La moda è sempre stata nelle mie corde: a sei anni immaginavo le magliette Clizia anziché Krizia, disegnavo abiti, spulciavo negli armadi della nonna in cerca di abiti e accessori vintage per creare look improbabili. A darmi l’idea de Il Punto C però è stato un grandissimo amico, Elio Fiorucci. Lui mi presentava sempre come fashion blogger e quando gli ho fatto notare che in realtà non lo ero, mi ha detto: “Ma scusa, perché non lo diventi?“. E così eccomi qui.
Con un progetto decisamente originale: qual è la filosofia che c’è dietro a Il Punto C?
Ho voluto dare un’alternativa diversa. Quando ho aperto il blog, l’anno scorso a fine maggio, ce n’erano già tanti, e osservando quelli italiani ho notato che erano molto autoreferenziali, con ragazze carine che si fotografavano indossando vestiti griffati. Un blog di moda invece secondo me deve dare consigli, sperimentare, essere creativo, mettere insieme pezzi diversi. Magari poi il risultato è di quelli che non indosseresti mai, ma ti dà delle idee da copiare. Insomma deve dare una percezione artistica. Così, in questa società popolata da bambole, tutte simili tra di loro e immagine di una bellezza classica e standardizzata, ho deciso di indossare anch’io la maschera della donna perfetta per antonomasia, creandone una di cartone con il volto di Barbie, e mi sono messa a esplorare la moda e le capitali. Infatti uno dei miei primi post è stato quello a Madrid, tra le prostitute in Calle Montera, con un abito vintage tutto a fiori, molto forte…
Quindi il tuo blog ti impegna molto?
Adesso da gioco è diventato altro, però l’aspetto del gioco c’è sempre, perché quello che voglio comunicare alle donne con il mio blog è di essere ironiche, prendersi poco sul serio, sperimentare la vita, esplorare la moda e divertirsi. E soprattutto essere uniche. “Siete belle perché siete diverse, non perché siete omologate“: è questo il messaggio che voglio trasmettere.

COMPITO SCRITTO A:
Riscrivi come lista JSON di stringhe, una per riga e senza righe vuote, le righe dell'elenco dall'inizio fino alla riga con "at that location." inclusa. Lascia fuori le immagini.
Il brano e l'elenco non hanno alcun legame tra loro.

DATI DA ELABORARE:
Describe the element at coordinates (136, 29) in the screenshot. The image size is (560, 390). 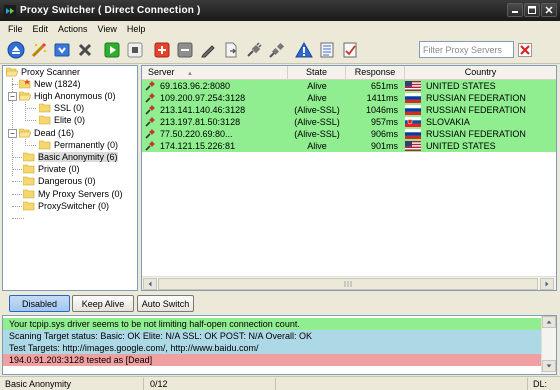
I see `menu-help: Help` at that location.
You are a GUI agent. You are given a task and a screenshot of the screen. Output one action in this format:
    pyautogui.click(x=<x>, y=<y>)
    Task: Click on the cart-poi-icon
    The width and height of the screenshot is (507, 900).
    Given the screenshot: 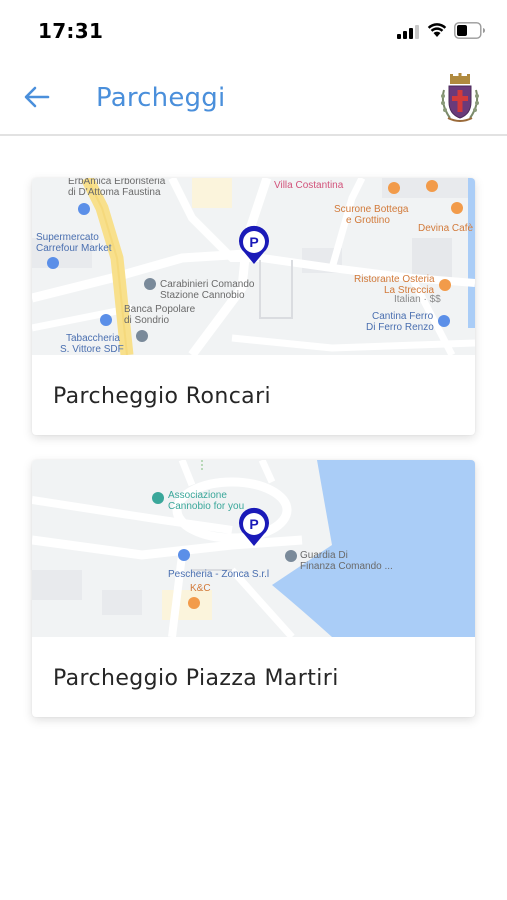 What is the action you would take?
    pyautogui.click(x=53, y=263)
    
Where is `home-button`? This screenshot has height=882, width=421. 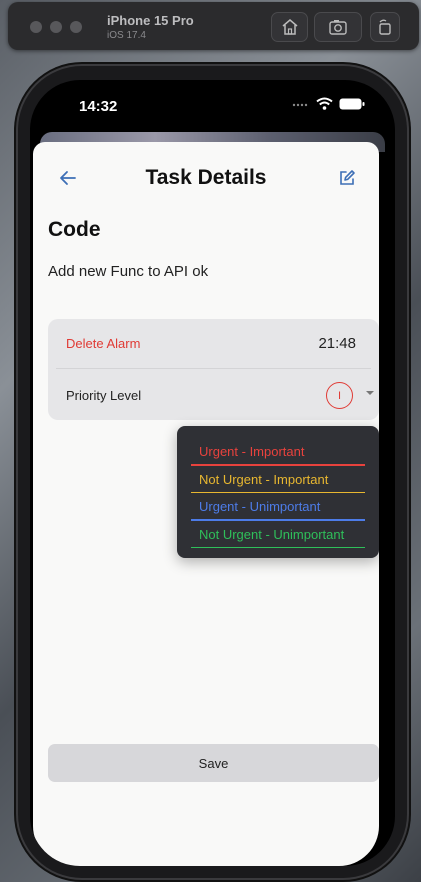 home-button is located at coordinates (290, 27).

COMPITO SCRITTO B:
Aggiorna il brano sul blog di moda da "Adesso da gioco" fino a "che voglio trasmettere." compreso, mettendo "autoironiche" al posto di "ironiche".

RISPOSTA SCRITTA A:
[
  "Describe the element at coordinates (136, 29) in the screenshot. The image size is (560, 390). ",
  "I see `menu-help: Help` at that location."
]

RISPOSTA SCRITTA B:
Adesso da gioco è diventato altro, però l’aspetto del gioco c’è sempre, perché quello che voglio comunicare alle donne con il mio blog è di essere autoironiche, prendersi poco sul serio, sperimentare la vita, esplorare la moda e divertirsi. E soprattutto essere uniche. “Siete belle perché siete diverse, non perché siete omologate“: è questo il messaggio che voglio trasmettere.